If you don't adequately represent your asset exposure to climate risks, there's a chance you could see an increase in reputational damage.
Climate-related greenwashing incidents in the banking and financial services sectors surged by 70% in 2023.
In this article, we discuss how you can maintain ESG credibility and transparency by avoiding greenwashing in sustainable finance.
Particularly, we emphasise how you can leverage data and comply with regulatory expectations to build investor trust and lead with integrity in your operations.
What Greenwashing Looks Like in 2025
Greenwashing in sustainable finance is a concern for 85% of investors.
In the latest report by the European Securities and Markets Authority (ESMA) assessing greenwashing risks, these are defined as "a practice by which sustainability-related statements, declarations, actions, or communications fail to clearly and fairly reflect the underlying sustainability profile of an entity, a financial product, or financial services".
When companies misrepresent their sustainability performance, they deceive stakeholders, diminish the impact of authentic initiatives, and break the public’s trust.
This ultimately obscures the genuinely responsible players in the market.
In 2025, regulations such as the EU Corporate Sustainability Reporting Directive (CSRD), EU Deforestation Regulation (EUDR), EU Green Claims Directive, and the UK Green Taxonomy have advanced, with the CSRD already in effect.

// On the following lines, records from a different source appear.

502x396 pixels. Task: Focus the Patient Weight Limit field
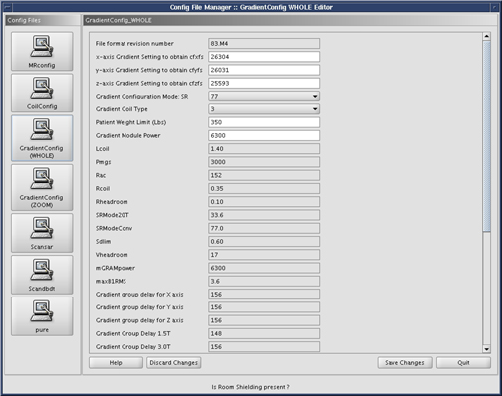point(264,122)
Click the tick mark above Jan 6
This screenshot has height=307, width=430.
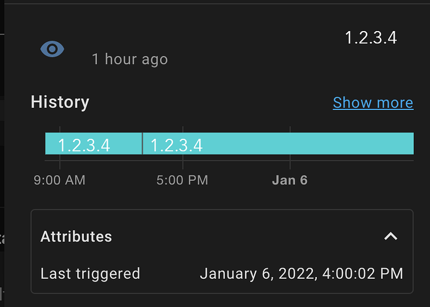point(290,129)
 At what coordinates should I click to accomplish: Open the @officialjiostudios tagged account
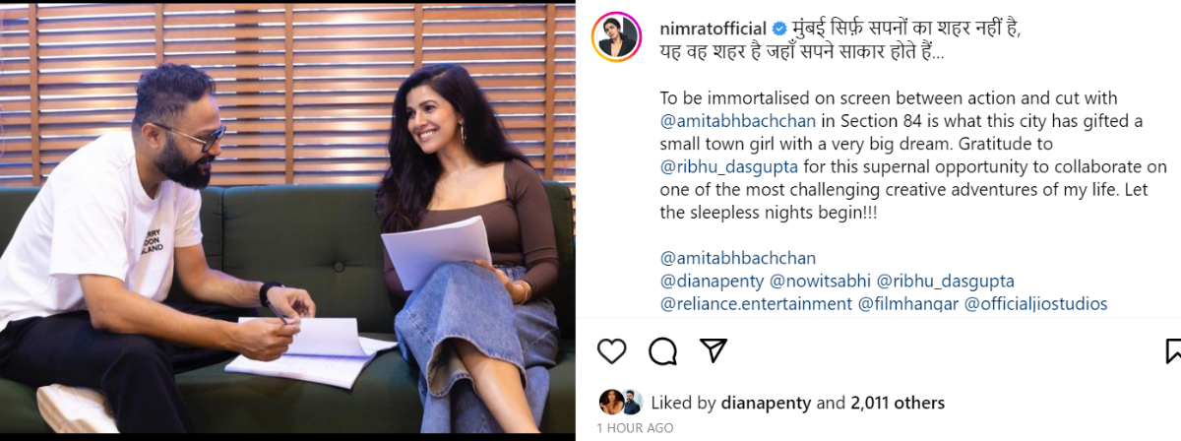click(1035, 304)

Companies across industries, particularly in the EU and UK, are now under growing pressure to back up their climate and environmental claims with concrete evidence and transparent data. As a result, many are accelerating their sustainability goals to meet these rising expectations.
This is also true as recent findings show that global greenwashing has decreased overall (a 20% decline in the EU), even though the US and Europe continue to have the highest records of incidents.
Data Depth as a Guardrail
You need robust climate-related and environmental data to support your sustainability claims and maintain ESG credibility.

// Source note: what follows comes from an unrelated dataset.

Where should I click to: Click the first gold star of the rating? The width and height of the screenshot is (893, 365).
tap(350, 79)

Without it, not only are your assets vulnerable to climate risks, but you and your firm are also subject to accusations of greenwashing sustainable finance.

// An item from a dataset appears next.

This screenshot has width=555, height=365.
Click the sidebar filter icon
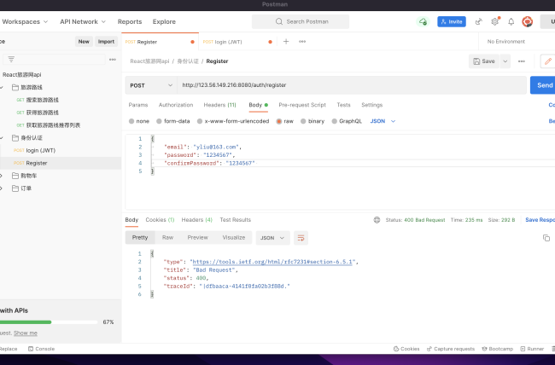11,59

By leveraging climate risk data, you can demonstrate transparency in your finance and build trust with your stakeholders and investors.
As a portfolio manager, ensure ESG data accuracy by:
- Collecting and reporting data on key ESG metrics, such as water usage or greenhouse gas emissions from clients or asset geographic locations.
- Using advanced data analytics to identify areas of risk and opportunity for your assets, assess the best adaptation measures, and track progress.
Lukky Ahmed, Climate X's co-founder and CEO, argues that "tools that combine physical risk with financial exposure will be game-changers. But they have to be explainable: you can’t just throw a black box at a risk committee".
- Engaging third-party auditors to verify your sustainability data and claims.
- Integrating ESG data into your financial reporting to demonstrate a commitment to transparency.
- Frequently reviewing and updating your sustainability metrics to reflect changing stakeholder expectations and the risk landscape.
Tools that combine physical risk with financial exposure will be game-changers. But they have to be explainable: you can’t just throw a black box at a risk committee."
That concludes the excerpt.